Is it wrong of me to find this video philosophically fascinating? It is, isn't it?
In all seriousness (By which I, naturally, mean "more than a little tongue in cheek"), though, I wanted to change tack a bit with this post and discuss something I don't talk about terribly often: music.
This comic, from back before XKCD jumped the shark (Yeah, I said it. More on webcomics in a future post. Await with anticipation!) illustrates perfectly my feelings on the matter. We suck, guys. We really do.
This is not to say that there aren't artists, that we don't produce excellent music, or even that some of it isn't popular. But good music and great music are two different things. When you listen to Bach or Beethoven or Mozart, you know, beyond a shadow of a doubt, that this is great music, that this is art which transcends everything that came before it and will be the bar to which all after it must be held. And the same, I will contend, is true of art from the musical revolution that preceded my generation. There is a sense of greatness, of achievement, of some kind of transcendental musical experience, that you get when listening to Queen or the Beatles or Led Zeppelin. Whether or not you like their music, there is a quality of greatness which must come through.
I'm going to go on the record here with an address to future musical historians:
Dear Future Musical Historians,
When you decide that the 1960s, 70s, and early 80s were a period of musical rennaissance which rivaled that of the late 16th and early 17th centuries, please remember that I totally called it.
Love, Etarran.
PS. I agree, Katy Perry's "I Kissed a Girl" is totally awesome.
It is telling, I think, that university campuses, supposedly bastions of cultural revolution, primarily have the sounds of forty-year-old music drifting from students' rooms. Not even the generation making modern music thinks it's better than our parents' music.

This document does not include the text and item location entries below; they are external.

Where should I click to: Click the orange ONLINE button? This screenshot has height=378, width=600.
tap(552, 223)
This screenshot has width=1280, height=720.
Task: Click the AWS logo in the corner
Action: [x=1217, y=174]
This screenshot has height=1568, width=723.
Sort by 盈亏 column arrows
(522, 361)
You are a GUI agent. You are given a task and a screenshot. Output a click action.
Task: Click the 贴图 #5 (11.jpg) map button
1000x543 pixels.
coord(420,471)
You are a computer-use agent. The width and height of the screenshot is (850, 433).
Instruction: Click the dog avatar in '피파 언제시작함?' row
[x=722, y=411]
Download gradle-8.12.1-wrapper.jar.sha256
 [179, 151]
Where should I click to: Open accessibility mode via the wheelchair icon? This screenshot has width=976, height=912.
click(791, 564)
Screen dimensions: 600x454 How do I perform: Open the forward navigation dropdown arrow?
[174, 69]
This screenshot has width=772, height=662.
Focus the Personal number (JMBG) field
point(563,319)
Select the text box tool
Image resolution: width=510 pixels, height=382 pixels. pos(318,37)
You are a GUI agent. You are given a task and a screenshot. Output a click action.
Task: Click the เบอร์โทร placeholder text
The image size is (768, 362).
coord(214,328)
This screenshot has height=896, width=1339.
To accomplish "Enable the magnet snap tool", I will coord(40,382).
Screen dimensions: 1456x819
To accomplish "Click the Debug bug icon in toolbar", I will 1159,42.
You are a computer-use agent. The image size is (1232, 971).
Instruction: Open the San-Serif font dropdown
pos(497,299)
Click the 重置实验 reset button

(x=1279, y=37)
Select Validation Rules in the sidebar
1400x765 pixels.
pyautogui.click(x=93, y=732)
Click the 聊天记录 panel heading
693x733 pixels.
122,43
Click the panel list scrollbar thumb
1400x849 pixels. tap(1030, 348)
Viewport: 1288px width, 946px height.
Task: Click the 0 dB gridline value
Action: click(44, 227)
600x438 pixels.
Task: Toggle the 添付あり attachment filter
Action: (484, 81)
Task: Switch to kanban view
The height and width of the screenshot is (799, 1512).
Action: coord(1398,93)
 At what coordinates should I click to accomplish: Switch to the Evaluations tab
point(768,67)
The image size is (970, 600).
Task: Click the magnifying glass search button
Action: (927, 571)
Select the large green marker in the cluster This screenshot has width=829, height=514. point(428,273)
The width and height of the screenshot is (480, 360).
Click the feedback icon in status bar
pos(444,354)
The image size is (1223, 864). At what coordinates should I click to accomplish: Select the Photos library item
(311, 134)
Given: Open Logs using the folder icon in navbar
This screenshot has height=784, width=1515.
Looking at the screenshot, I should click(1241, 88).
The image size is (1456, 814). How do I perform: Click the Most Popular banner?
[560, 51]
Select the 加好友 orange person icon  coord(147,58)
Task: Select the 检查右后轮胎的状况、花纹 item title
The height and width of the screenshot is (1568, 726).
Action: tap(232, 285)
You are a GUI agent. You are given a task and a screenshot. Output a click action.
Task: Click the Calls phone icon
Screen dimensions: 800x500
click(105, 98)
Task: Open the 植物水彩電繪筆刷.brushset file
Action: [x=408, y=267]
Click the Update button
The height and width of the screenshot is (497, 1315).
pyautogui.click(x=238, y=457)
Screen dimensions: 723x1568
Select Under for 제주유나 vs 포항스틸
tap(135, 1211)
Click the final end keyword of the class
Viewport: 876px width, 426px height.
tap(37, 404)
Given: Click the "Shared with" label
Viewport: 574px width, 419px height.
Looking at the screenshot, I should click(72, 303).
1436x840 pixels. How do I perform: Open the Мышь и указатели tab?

Perhaps it is too much to expect. After all, a great cultural revolution can come along only once in a very great while. And we do, of course, have our cultural successes. But even those, which are primarily internet-related, are based on technologies and cultures that fundamentally belong to the generation before. And I can't help but think that, in an era of unprecedented cultural freedom and diversity and intercommunication, surely we should be coming up with something better than webcomics and the Rickroll.
Perhaps art simply isn't our destiny. After all, we have more practical problems to deal with. Our parents may have produced excellent music, but they also produced a hell of a lot of carbon dioxide and enriched uranium. But surely we could save the world and rock out?
Get on that, will you?
PS. I was totally serious about Hot n' Cold being philosophically fascinating. I invite you to contemplate its symbolism, which is surpassed, perhaps, only by this video.